You probably already know that traditional and Roth IRAs operate a little differently. (Need a quick refresher? Check out our article on the topic here.)
When it comes to early withdrawal penalties, the rules vary and depend largely on your age and account type.
Generally speaking, taking money out of your IRAs before the age of 59 ½ is considered an “early distribution,” which could be subject to a penalty (typically 10% of the withdrawal amount).
Traditional IRA. Age is nothing but a number. And one key number you’ll want to remember is 59 ½. Once you hit this age, you could begin to withdraw funds from your IRA without having to pay a 10% early withdrawal penalty.
This is important: While the withdrawal might be penalty-free, it might not be tax-free. If you contributed to your traditional IRA with pre-tax dollars, you’ll typically have to pay taxes when the money comes out.
Remember, with traditional IRAs, you can wait until you’re 72 to start taking Required Minimum Distributions. Until then, if you’re good on funds, you can keep the money parked in the account to stay invested, giving it more time to potentially grow.
Roth IRA. Keep in mind that you can withdraw your contributions from your Roth account at any time, penalty-free and tax-free. Withdrawing earnings, however, is a different story.
You may be wondering why we’re making a distinction between contributions and earnings. Seems like we’re just splitting hairs, right? Well, when you withdraw from your Roth account, money comes out in a certain order:
1. Regular contributions are money you’ve put into your account. You can withdraw contributions at any time without having to worry about taxes or penalties because you’ve already paid taxes on that money. (Remember, contributions to Roth accounts are made with after-tax dollars.)
2. Conversion contributions or money you brought over from another account (like a traditional IRA).

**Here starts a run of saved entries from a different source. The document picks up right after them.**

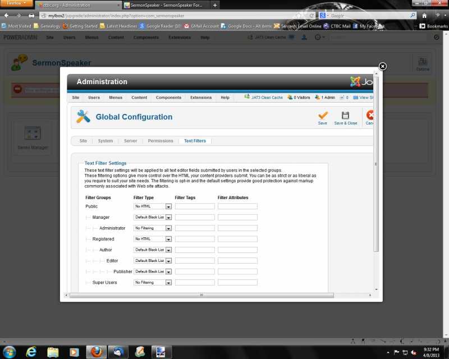Click the Save & Close floppy icon

click(x=345, y=116)
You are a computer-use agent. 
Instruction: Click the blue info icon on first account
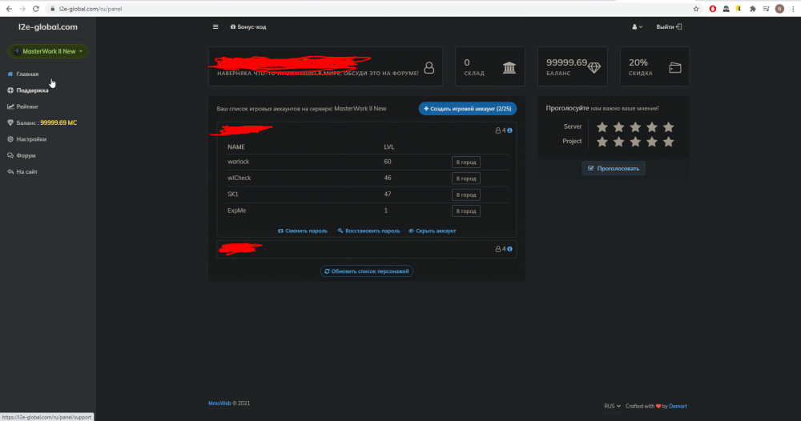509,130
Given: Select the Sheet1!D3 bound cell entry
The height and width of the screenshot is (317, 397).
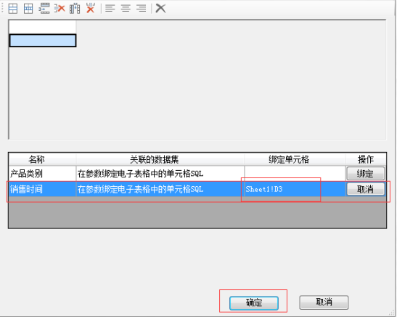Looking at the screenshot, I should click(264, 189).
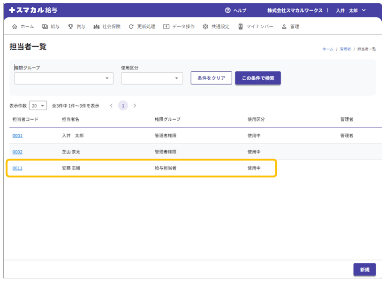
Task: Click the 賞与 trophy icon
Action: (x=71, y=27)
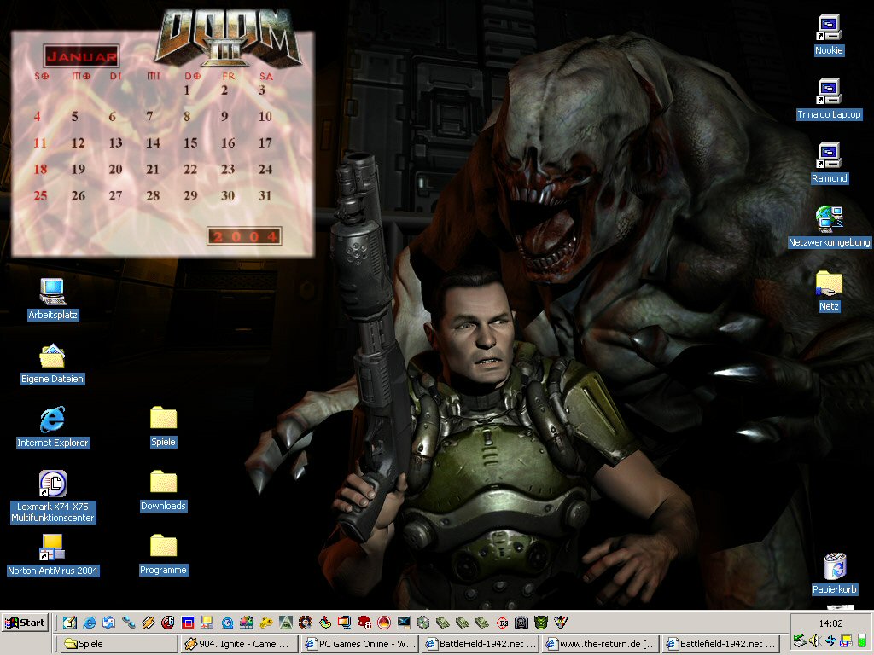Switch to the '904. Ignite' Winamp taskbar button
The image size is (874, 655).
pyautogui.click(x=239, y=644)
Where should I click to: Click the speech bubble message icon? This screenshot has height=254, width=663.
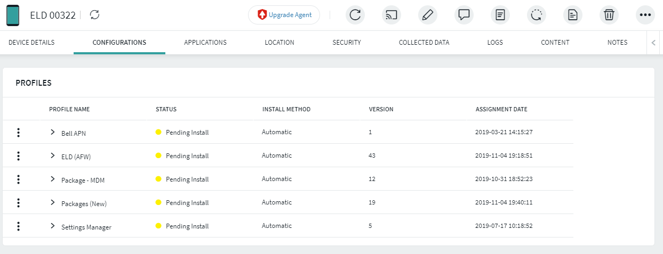point(464,15)
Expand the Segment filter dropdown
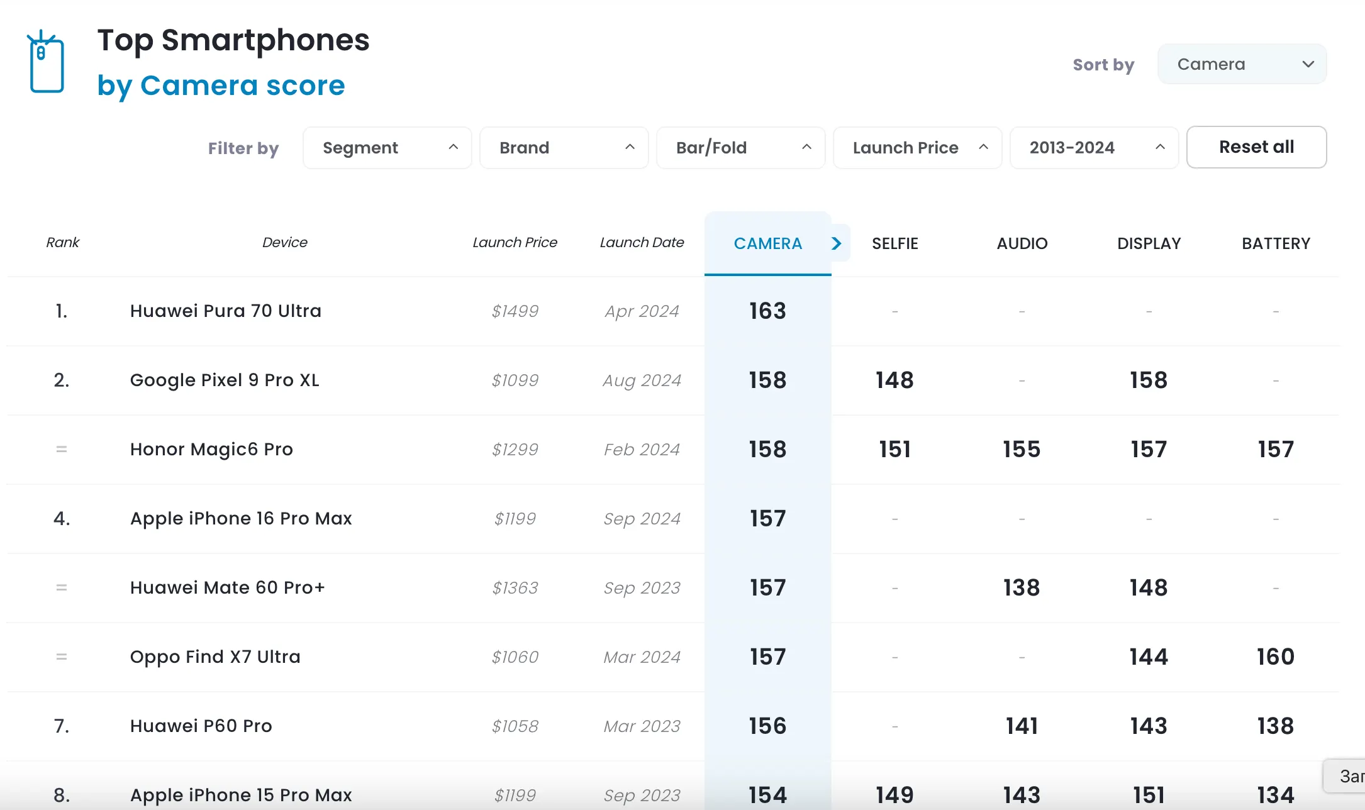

3. Earnings are the profits from your investments.
To make a penalty-free, tax-free withdrawal of your earnings from a Roth account, you have to have the account for at least 5 years (from when you made your first contribution). This waiting period is often referred to as the “5-year rule.”
And if you haven’t met the 5-year rule? Generally, you will have to pay taxes on the earnings you withdraw. However, you won’t be subject to the 10% early withdrawal penalty because you’ve reached the age of 59 ½.
This chart can help you keep the details straight:
Oof – we just gave you a lot of information to process. Still with us? You’re doing great. Let’s look at the rules if you’re under 59 ½.
Want to take money out of your account but haven’t cleared 59 ½? As we mentioned earlier, withdrawing funds before this age is considered an early distribution.
Traditional IRA. Generally, you will have to pay a 10% penalty for early distributions, as well as income taxes on the money you take out.
Are there situations where you could withdraw from your traditional IRA penalty-free?
Yes! The IRS provides exceptions to the early distribution rule. For example, you may not have to pay the 10% penalty if…
Visit the IRS webpage on IRA distributions for the full list of exceptions.
Good to know: Because of the SECURE (or Setting Every Community Up for Retirement Enhancement) Act, you can now withdraw up to $5,000 from an IRA to pay for qualified adoption or birth-related expenses without having to pay the 10% early withdrawal penalty (though you’ll still be subject to income taxes). The law also allows you to repay these amounts into the IRA.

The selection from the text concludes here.